Just do whatever. Be the Yellowstone ranchers. Yeah, for the time being. But we had a one year old and we aren't going to do that. So too, I could really lean into this consulting and see what happens. And that's what we did is I leaned into it and then all of a sudden the ball just started rolling faster and faster to the point where I couldn't do it on my own. 



I couldn't do it with one other person, I couldn't do it with two other people, and it blew up into an agency. And I do it because I genuinely have fun doing it well. And it comes across in everything that you do, I think, in a digital agency. So just a quick recap. It's Newman Digital Strategies and as Newman Digital Strategies and as an agency, especially in that digital capacity, you can't be stagnant. 


You have to always be learning. You have to always be understanding. What are those next trends? What's the next thing coming down? I mean, Google changes their algorithm. You think about all of the things that have to happen. You have to stay up on it. You have to genuinely love what you do because you're constantly learning for sure. 



Everything's changing underneath your feet. Everything you could do one thing on a Tuesday and have it work and on Wednesday it craps and then Thursday back up. Right. And it's just that constant change. And, you know, still to this day, I use a term or a phrase that you used a lot, which was the digital day trader thing. 



Yeah. And you know, I think there's a lot of validity to that where you just have to be on it. And if you're not on it, then you miss but people who like to work in agencies and that it's the people whose brains jump around and who like to focus on different things and not just focus on one thing because they get bored. 

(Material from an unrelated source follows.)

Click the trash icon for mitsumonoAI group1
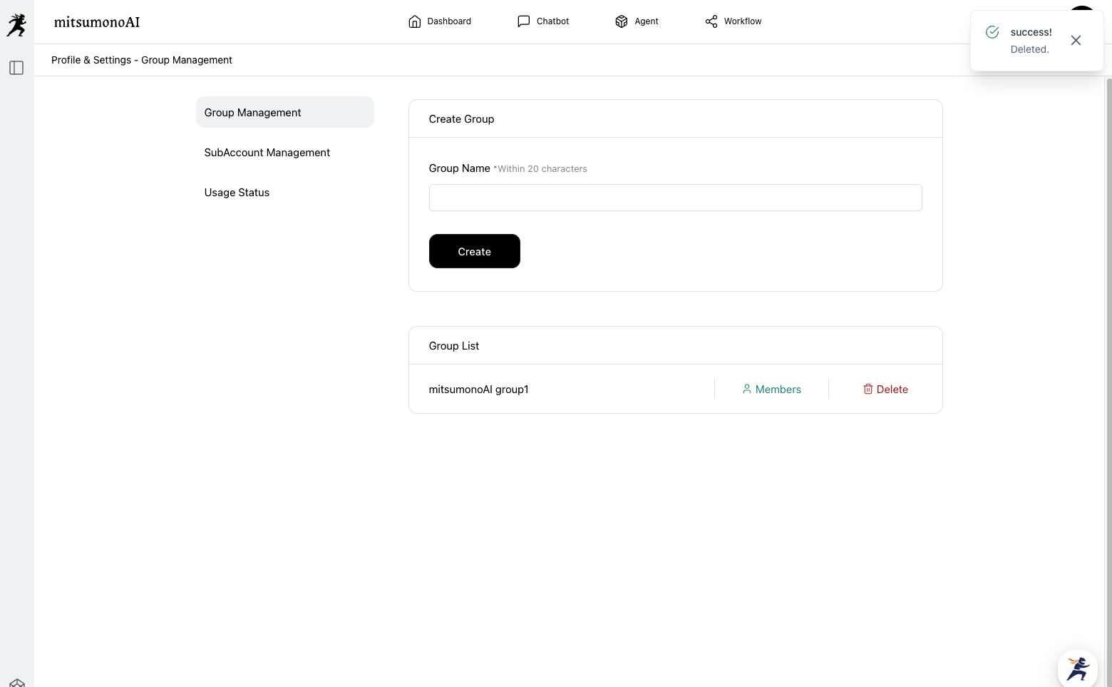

Yeah, and I'm bad when I get bored and so you got to keep it interesting. Yes, right. It keeps anything is fun. So real quick, just give me like a summary like a 32nd elevator pitch about what it is that ends. Newman Digital Strategies does. So I like to say that we put people or businesses in front of the people that are looking for them at the right time, the right place in the right time. 



So if somebody is you know, I think I could easily go, oh, we do search engine optimization, we do pay per click, we do media buying. But I don't think a lot of people understand that it's a lot of just terms, marketing terms, acronyms. And so we put people and businesses, organizations in front of the right people at the right time online and meeting them at the point of their search. 

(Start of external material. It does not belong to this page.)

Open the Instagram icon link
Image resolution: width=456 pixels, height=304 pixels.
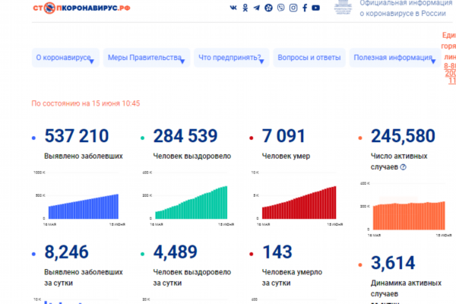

Yep, yep. That's right. So if you're on your Instagram and we're putting businesses in front of you, if you're doing a Google search, we're putting businesses and businesses in front of you. You know, it's search engine optimization. It's media buying across different channels. It's website design and development, it's email marketing, a whole slew of different things. But all it really is is making sure you get seen. 



Yeah, yeah. Making sure that you have those impressions and get the people to the point of search where they need to be. So. So talk to me though, like, because there's been so many updates, so many changes. I mean, I feel like, again, it's just constantly changing under your feet all times. What's the latest and greatest? What are the things that people should be really thinking about? 



I mean, this lends itself to what you all do right in the video landscape. And you can look at the news from very currently with what's happening in the TikTok space. Is it going to be around? Is it not? Will it be sold? Who knows? User generated content, all of that. That's probably the one thing that is the biggest question right now is will short form rule in the long run or is it a fad? 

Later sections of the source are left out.